The key (as other have said) is get in at the right price, plus I only buy i f I see upside potential in rents. I have a philsophy of NOT being the low-price guy in the market in terms of rent. I am always investing in small (cosmetic) upgrades. Cost me a few bucks, but I do the work myself and helps me to keep tabs on the property and keep it looking fresh (I own properties that are 40-80 yrs. old). In good time, I am always upping the rent, and (I figure) i the bad times this will help to mitigate vacancy (rental market is very price/image sensitive). I’ve been doing this 7 yr and it seem to work well., but it is more time intentive than some people like. BYW, I use property mangement firm to place tenants and manage day-to-day(colect rent) since I live 80 miles away and a have full time job. Thus I deal with it when I have time, but not getting call in middle the night to fix leaking toilets.
That’s just one model of how to do business. there are many others as well.

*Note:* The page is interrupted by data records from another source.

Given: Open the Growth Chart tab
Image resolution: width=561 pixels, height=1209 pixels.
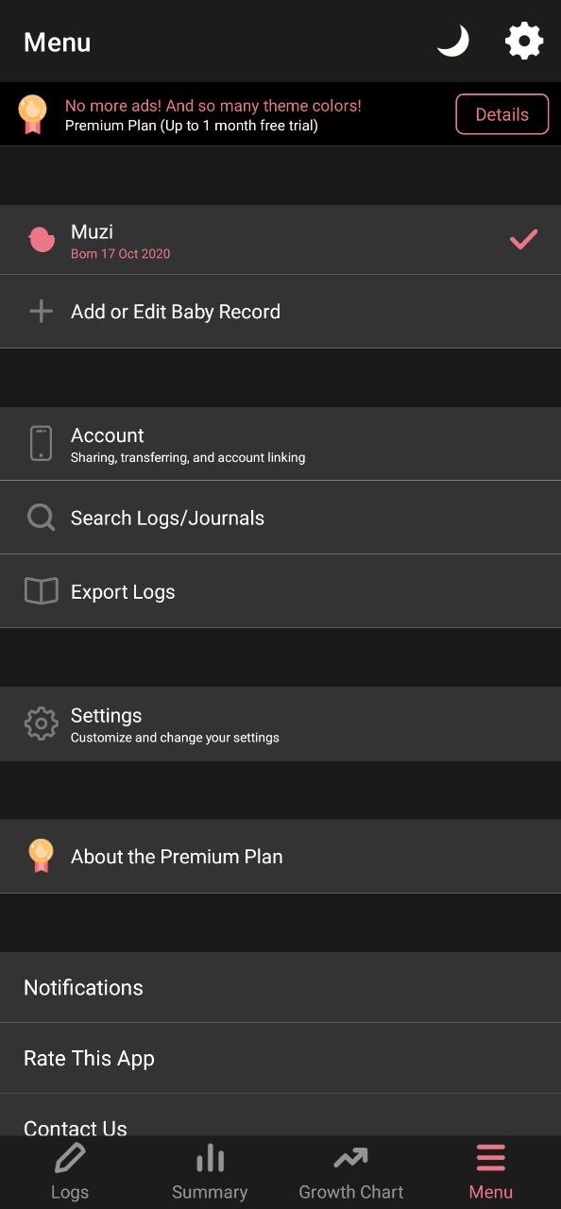Looking at the screenshot, I should pyautogui.click(x=350, y=1172).
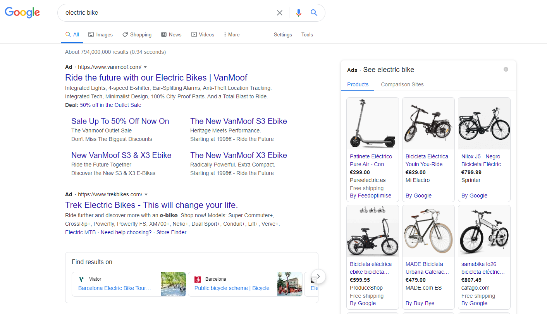Click the voice search microphone icon

298,13
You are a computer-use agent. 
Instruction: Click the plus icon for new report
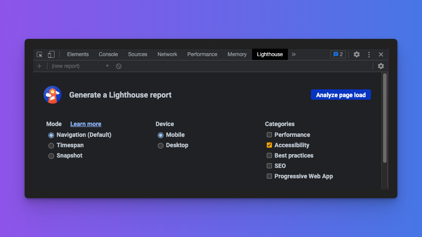coord(39,66)
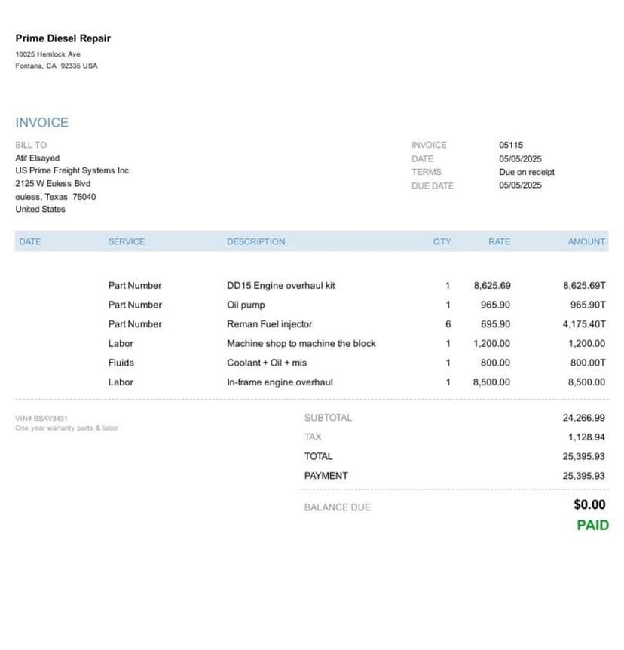
Task: Click the Prime Diesel Repair company name
Action: (x=63, y=38)
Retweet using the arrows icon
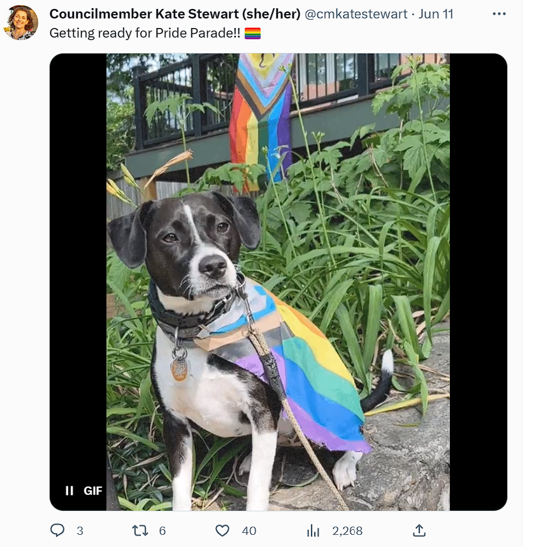 [140, 530]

I wouldn’t be doing too much worrying over Housing Bubble’s if I were you. The media’s overblown the potential for a Housing Bubble & just seems to be looking for something new to worry everyone since Y2K has long passed (coincidentally enough, I first started hearing about a possible Housing Bubble shortly after the Stock Market Collapse). After 5 years we cannot consider Housing Bubble Forecasters to be serious experts.
Consider this: Real estate has historically proved to be a generally appreciating asset. As such it is usually bought with the expectation of it’s future higher value. This anticipation of higher value is usually fulfilled because land offers a fixed supply to what has proved to be a continually growing demand. However, anticipation may also lower value if property rights are expected to be restricted or if the property somehow becomes less appealing to prospective buyers (extremely rare).
If you’re worried about an impending Bubble–keep an eye on estimated population growth in any given area compared to current building permits (Las Vegas may be an area we’ll see some depreciation). Additionally, when prices become too expensive in one area (say Orange County, CA) look to outlying areas to explode if demand is still high (like San Bernardino County, CA). While high prices maybe bad news for one area…nearby areas may benefit as a result (for instance: King County WA–with their building moritoriums–have created opportunity in North Pierce & Snohomish Counties).
Know your markets (or hire experts who do), and buy smart going in.